肾小球内皮细胞增多症是子痫前期的特征性肾小球病变,也已在接受癌症酪氨酸激酶抑制剂治疗的患者中描述过。伊布替尼是一种用于治疗慢性淋巴细胞白血病(CLL)的布鲁顿酪氨酸激酶抑制剂。我们报告了首例在接受伊布替尼单药治疗的患者中,通过肾活检发现肾小球内皮细胞增多症的病例。
患者表现为慢性肾脏病急性加重,蛋白尿,C3 和 C4 水平降低,类风湿因子滴度升高。进行肾活检以确认膜增生性肾小球肾炎(MPGN)的初步诊断,这是 CLL 患者最常见的肾小球疾病。出乎意料的是,肾活检显示出类似于子痫前期的病变:肿胀的反应性内皮细胞阻塞肾小球周围毛细血管腔。未见肾小球肾炎的表现,免疫荧光或电子显微镜也未发现特定的肾小球免疫沉积物。

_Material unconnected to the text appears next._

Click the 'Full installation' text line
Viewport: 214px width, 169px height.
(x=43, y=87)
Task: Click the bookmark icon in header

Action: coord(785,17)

已知 CLL 可引起肾小球病变,主要为 MPGN。越来越多的证据表明,伊布替尼是 CLL 的主要治疗药物,可引起肾脏疾病,但确切的病理特征尚未确定。我们报告了一例接受伊布替尼治疗的 CLL 患者,出现肾小球内皮细胞增多症的迹象。基于肾活检未见 CLL 引起的典型肾脏病变,以及伊布替尼的非选择性,我们将肾小球内皮细胞增多症归因于伊布替尼。在子痫前期,可溶性 fms 样酪氨酸激酶 1(sFlt1)水平升高通过降低血管内皮生长因子(VEGF)而导致内皮功能障碍。伊布替尼已被证明具有非选择性酪氨酸激酶抑制作用,包括抑制血管内皮生长因子受体(VEGFR)和表皮生长因子受体(EGFR)。最近文献中描述了 VEGFR 和 EGFR 抑制剂可引起高血压、蛋白尿和肾小球内皮细胞增多症。对于接受伊布替尼治疗的 CLL 患者,如果出现急性肾损伤(AKI)或蛋白尿,应进行肾活检,以确定临床表现是归因于疾病本身还是治疗的并发症。